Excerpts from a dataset
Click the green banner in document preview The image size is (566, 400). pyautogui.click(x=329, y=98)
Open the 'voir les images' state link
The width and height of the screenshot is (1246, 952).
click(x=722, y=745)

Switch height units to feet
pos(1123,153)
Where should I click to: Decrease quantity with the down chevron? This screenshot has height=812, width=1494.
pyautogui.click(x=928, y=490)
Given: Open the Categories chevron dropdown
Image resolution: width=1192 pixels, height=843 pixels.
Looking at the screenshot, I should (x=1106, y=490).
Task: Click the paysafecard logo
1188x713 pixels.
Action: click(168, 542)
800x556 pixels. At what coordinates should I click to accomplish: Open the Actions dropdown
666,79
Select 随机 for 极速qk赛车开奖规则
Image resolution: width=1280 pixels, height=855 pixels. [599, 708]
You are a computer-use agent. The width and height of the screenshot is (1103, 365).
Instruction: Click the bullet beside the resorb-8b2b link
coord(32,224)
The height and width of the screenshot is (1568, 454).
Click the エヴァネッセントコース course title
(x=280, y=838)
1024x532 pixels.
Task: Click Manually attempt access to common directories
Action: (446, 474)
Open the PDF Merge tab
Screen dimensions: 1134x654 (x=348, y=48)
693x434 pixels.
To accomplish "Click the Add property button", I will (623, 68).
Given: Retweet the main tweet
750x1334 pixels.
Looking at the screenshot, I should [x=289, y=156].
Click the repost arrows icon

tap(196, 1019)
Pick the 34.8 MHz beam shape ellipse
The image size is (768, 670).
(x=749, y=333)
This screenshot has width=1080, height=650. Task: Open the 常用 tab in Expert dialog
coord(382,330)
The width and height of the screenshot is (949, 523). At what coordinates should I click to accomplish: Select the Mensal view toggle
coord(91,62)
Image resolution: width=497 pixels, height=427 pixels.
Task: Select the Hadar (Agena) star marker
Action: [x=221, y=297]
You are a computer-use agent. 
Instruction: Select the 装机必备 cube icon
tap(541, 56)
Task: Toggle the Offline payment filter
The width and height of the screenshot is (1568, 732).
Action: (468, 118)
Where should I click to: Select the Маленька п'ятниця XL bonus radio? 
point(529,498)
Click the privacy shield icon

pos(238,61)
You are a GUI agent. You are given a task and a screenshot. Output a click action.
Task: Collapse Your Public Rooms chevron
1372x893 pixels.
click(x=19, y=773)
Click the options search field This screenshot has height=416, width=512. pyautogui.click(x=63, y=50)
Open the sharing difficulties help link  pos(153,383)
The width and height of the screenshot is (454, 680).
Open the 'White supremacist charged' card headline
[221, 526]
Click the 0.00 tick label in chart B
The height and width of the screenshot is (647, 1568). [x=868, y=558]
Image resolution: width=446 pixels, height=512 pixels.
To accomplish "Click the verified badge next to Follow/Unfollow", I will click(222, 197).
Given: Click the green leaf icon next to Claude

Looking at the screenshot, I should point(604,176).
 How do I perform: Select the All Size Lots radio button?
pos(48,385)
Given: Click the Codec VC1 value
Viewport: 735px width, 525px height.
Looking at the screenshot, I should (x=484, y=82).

TASK:
Set all of the records down again, exactly as they stand.

RESPONSE:
Click the green banner in document preview The image size is (566, 400). pyautogui.click(x=329, y=98)
Open the 'voir les images' state link
The width and height of the screenshot is (1246, 952).
click(x=722, y=745)

Switch height units to feet
pos(1123,153)
Where should I click to: Decrease quantity with the down chevron? This screenshot has height=812, width=1494.
pyautogui.click(x=928, y=490)
Given: Open the Categories chevron dropdown
Image resolution: width=1192 pixels, height=843 pixels.
Looking at the screenshot, I should (x=1106, y=490).
Task: Click the paysafecard logo
1188x713 pixels.
Action: click(168, 542)
800x556 pixels. At what coordinates should I click to accomplish: Open the Actions dropdown
666,79
Select 随机 for 极速qk赛车开奖规则
Image resolution: width=1280 pixels, height=855 pixels. [599, 708]
You are a computer-use agent. The width and height of the screenshot is (1103, 365).
Instruction: Click the bullet beside the resorb-8b2b link
coord(32,224)
The height and width of the screenshot is (1568, 454).
Click the エヴァネッセントコース course title
(x=280, y=838)
1024x532 pixels.
Task: Click Manually attempt access to common directories
Action: (446, 474)
Open the PDF Merge tab
Screen dimensions: 1134x654 (x=348, y=48)
693x434 pixels.
To accomplish "Click the Add property button", I will (623, 68).
Given: Retweet the main tweet
750x1334 pixels.
Looking at the screenshot, I should [x=289, y=156].
Click the repost arrows icon

tap(196, 1019)
Pick the 34.8 MHz beam shape ellipse
The image size is (768, 670).
(x=749, y=333)
This screenshot has width=1080, height=650. Task: Open the 常用 tab in Expert dialog
coord(382,330)
The width and height of the screenshot is (949, 523). At what coordinates should I click to accomplish: Select the Mensal view toggle
coord(91,62)
Image resolution: width=497 pixels, height=427 pixels.
Task: Select the Hadar (Agena) star marker
Action: [x=221, y=297]
You are a computer-use agent. 
Instruction: Select the 装机必备 cube icon
tap(541, 56)
Task: Toggle the Offline payment filter
The width and height of the screenshot is (1568, 732).
Action: (468, 118)
Where should I click to: Select the Маленька п'ятниця XL bonus radio? 
point(529,498)
Click the privacy shield icon

pos(238,61)
You are a GUI agent. You are given a task and a screenshot. Output a click action.
Task: Collapse Your Public Rooms chevron
1372x893 pixels.
click(x=19, y=773)
Click the options search field This screenshot has height=416, width=512. pyautogui.click(x=63, y=50)
Open the sharing difficulties help link  pos(153,383)
The width and height of the screenshot is (454, 680).
Open the 'White supremacist charged' card headline
[221, 526]
Click the 0.00 tick label in chart B
The height and width of the screenshot is (647, 1568). [x=868, y=558]
Image resolution: width=446 pixels, height=512 pixels.
To accomplish "Click the verified badge next to Follow/Unfollow", I will click(222, 197).
Given: Click the green leaf icon next to Claude

Looking at the screenshot, I should point(604,176).
 How do I perform: Select the All Size Lots radio button?
pos(48,385)
Given: Click the Codec VC1 value
Viewport: 735px width, 525px height.
Looking at the screenshot, I should (x=484, y=82).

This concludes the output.